My reponse would be that the system is marvelous but two irons would be
useless for ironing!
Don
Randy Isaac wrote:
> Blackbody radiation wouldn't be reflected but would cool the whole
> system? Reflections take energy too.
> Randy
>
> ----- Original Message ----- From: "George Murphy" <gmurphy@raex.com>
> To: "Bill Hamilton" <williamehamiltonjr@yahoo.com>; "ASA list"
> <asa@calvin.edu>; "Janice Matchett" <janmatch@earthlink.net>
> Sent: Thursday, July 20, 2006 3:37 PM
> Subject: Re: [asa] writing equations - a request
>
>
>> With perfect reflectors &c - again this is an ideal
>> Gedankenexperiment - all the rays emitted by the iron should go to
>> the other focus.
>>
>> But ray optics is only an approximation.
>>
>> Shalom
>> George
>> http://web.raex.com/~gmurphy/
>> ----- Original Message ----- From: "Bill Hamilton"

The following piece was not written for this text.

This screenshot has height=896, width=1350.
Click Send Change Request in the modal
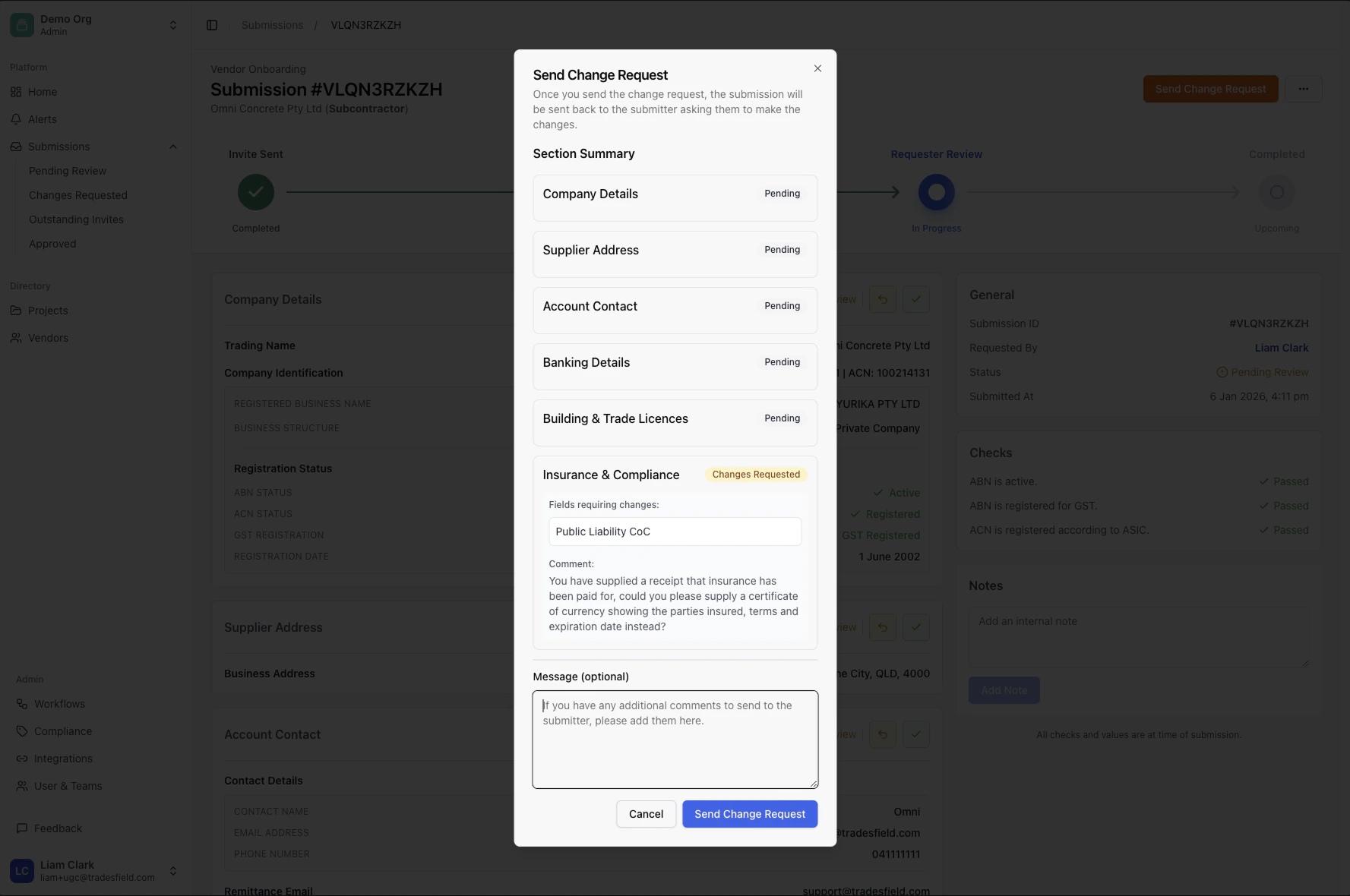click(x=750, y=813)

>> <williamehamiltonjr@yahoo.com>
>> To: "George Murphy" <gmurphy@raex.com>; "ASA list" <asa@calvin.edu>;
>> "Janice Matchett" <janmatch@earthlink.net>
>> Sent: Thursday, July 20, 2006 3:09 PM
>> Subject: Re: [asa] writing equations - a request
>>
>>
>>> What about
>>> the heat energy that is disipated from the iron into the clothes
>>> the heat energy that is absorbed by the air between the two irons
>>> the heat energy that is absorbed by objects in the room
>>> (including the
>>> person doing the ironing)
>>> ???
>>>
>>> --- George Murphy <gmurphy@raex.com> wrote:
>>>
>>>> Sort of, but the connection is pretty remote.
>>>>
>>>> The thrifty owners of the laundry have constructed their building
>>>> in the form
>>>> of an ellipsoid, and put irons at both foci. All the radiation
>>>> from an
>>>> instrument at one focus as it irons clothes is reflected to the
>>>> other focus
>>>> (by a well known property of the ellipse) & heats the other iron,
>>>> which can
>>>> then be used to iron other clothes. No heat is lost & no money
>>>> needs to be
>>>> spent in heating the irons once they've been heated up initially.
>>>>
>>>> What's wrong with this picture?
>>>>
>>>> (Of course an iron - whether a "mangle" or the usual household
>>>> variety -
>>>> isn't a mathematical point but that's not the "point" here.)
>>>>
>>>> Shalom
>>>> George
>>>> http://web.raex.com/~gmurphy/
>>>> ----- Original Message ----- From: Janice Matchett
>>>> To: George Murphy ; ASA list
>>>> Sent: Thursday, July 20, 2006 12:17 PM
>>>> Subject: Re: [asa] writing equations - a request
>>>>
>>>>
>>>> At 11:27 AM 7/20/2006, George Murphy wrote:
>>>>
>>>>
>>>> A teaser: How many know "The paradox of the Chinese laundry"?
>>>>
>>>>
>>>> @ Physicists know that we don't live in a frictionless world, so
>>>> does it
>>>> have anything to do with a lack of friction?
>>>>
>>>> ~ Janice
>>>>
>>>>
>>>>
>>>>
>>>
>>>
>>> Bill Hamilton
>>> William E. Hamilton, Jr., Ph.D.
>>> 248.652.4148 (home) 248.821.8156 (mobile)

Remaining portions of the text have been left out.